»»
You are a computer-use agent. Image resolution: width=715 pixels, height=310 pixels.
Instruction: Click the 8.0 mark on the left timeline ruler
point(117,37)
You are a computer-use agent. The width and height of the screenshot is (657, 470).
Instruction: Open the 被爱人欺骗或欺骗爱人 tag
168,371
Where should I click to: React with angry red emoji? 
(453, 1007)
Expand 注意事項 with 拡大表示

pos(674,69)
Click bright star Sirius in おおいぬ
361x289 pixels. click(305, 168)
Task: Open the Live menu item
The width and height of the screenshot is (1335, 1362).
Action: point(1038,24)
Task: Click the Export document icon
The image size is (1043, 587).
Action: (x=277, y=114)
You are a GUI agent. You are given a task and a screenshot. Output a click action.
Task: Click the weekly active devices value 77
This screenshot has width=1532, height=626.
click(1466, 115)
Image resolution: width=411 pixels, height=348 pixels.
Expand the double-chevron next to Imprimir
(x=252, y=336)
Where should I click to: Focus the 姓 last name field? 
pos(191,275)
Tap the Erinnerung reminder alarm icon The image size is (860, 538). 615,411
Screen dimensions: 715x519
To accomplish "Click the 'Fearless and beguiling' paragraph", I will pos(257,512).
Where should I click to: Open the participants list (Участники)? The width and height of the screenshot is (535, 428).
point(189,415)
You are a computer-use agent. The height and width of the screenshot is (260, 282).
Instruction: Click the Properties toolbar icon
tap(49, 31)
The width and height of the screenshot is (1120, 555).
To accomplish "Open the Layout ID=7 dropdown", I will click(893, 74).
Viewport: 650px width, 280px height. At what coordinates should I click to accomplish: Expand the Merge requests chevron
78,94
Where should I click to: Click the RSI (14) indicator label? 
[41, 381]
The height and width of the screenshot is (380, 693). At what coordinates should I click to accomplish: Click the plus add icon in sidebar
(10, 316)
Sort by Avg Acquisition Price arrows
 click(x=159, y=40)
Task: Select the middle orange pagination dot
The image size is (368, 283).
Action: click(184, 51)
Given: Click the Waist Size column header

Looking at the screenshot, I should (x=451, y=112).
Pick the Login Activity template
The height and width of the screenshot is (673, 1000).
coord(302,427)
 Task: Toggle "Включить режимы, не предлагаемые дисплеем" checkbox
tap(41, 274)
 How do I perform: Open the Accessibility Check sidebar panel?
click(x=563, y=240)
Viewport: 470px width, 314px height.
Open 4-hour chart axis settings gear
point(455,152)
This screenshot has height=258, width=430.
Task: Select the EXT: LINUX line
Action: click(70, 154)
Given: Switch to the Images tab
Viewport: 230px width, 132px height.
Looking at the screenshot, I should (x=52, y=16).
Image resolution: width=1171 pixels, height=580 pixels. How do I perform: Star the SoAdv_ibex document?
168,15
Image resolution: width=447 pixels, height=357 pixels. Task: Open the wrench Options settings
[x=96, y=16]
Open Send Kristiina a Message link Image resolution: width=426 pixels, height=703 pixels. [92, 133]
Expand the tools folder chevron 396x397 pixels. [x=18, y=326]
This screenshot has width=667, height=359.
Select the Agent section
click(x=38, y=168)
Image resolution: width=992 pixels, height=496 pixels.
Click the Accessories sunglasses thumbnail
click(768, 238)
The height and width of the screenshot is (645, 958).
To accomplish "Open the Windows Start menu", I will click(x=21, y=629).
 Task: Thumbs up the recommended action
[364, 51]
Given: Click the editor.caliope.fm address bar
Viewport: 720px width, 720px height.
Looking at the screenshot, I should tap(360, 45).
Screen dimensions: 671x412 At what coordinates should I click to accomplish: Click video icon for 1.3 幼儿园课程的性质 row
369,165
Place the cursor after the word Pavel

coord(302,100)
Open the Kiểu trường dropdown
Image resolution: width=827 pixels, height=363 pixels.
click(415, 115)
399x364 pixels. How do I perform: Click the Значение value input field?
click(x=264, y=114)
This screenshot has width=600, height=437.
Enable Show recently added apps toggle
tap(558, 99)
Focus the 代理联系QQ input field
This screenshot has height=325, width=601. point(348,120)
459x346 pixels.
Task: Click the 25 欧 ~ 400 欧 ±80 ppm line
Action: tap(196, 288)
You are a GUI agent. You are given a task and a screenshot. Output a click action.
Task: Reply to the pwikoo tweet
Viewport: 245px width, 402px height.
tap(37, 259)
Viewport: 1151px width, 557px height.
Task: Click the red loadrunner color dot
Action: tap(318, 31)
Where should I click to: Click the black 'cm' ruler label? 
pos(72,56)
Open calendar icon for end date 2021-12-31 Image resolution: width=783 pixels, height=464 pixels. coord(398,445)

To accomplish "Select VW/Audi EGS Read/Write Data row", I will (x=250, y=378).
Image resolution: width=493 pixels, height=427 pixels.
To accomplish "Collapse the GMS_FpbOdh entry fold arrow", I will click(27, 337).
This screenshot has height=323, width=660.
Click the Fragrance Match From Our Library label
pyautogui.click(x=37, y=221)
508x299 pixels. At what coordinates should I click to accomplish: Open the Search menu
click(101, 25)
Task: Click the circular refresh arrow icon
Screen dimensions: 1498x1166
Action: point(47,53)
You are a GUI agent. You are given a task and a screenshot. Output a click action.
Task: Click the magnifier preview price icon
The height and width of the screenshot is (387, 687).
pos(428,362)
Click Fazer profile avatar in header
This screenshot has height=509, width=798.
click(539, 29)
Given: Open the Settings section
««
◆ ACTIVITY:
Set down, exactly as they stand above, the lines starting with the line with "You are a computer-use agent. The height" and going on through the line with "Viewport: 470px width, 314px height.", and no others.

◆ EXERCISE RESPONSE:
You are a computer-use agent. The height and width of the screenshot is (260, 282).
Instruction: Click the Properties toolbar icon
tap(49, 31)
The width and height of the screenshot is (1120, 555).
To accomplish "Open the Layout ID=7 dropdown", I will click(893, 74).
Viewport: 650px width, 280px height. At what coordinates should I click to accomplish: Expand the Merge requests chevron
78,94
Where should I click to: Click the RSI (14) indicator label? 
[41, 381]
The height and width of the screenshot is (380, 693). At what coordinates should I click to accomplish: Click the plus add icon in sidebar
(10, 316)
Sort by Avg Acquisition Price arrows
 click(x=159, y=40)
Task: Select the middle orange pagination dot
The image size is (368, 283).
Action: click(184, 51)
Given: Click the Waist Size column header

Looking at the screenshot, I should (x=451, y=112).
Pick the Login Activity template
The height and width of the screenshot is (673, 1000).
coord(302,427)
 Task: Toggle "Включить режимы, не предлагаемые дисплеем" checkbox
tap(41, 274)
 How do I perform: Open the Accessibility Check sidebar panel?
click(x=563, y=240)
Viewport: 470px width, 314px height.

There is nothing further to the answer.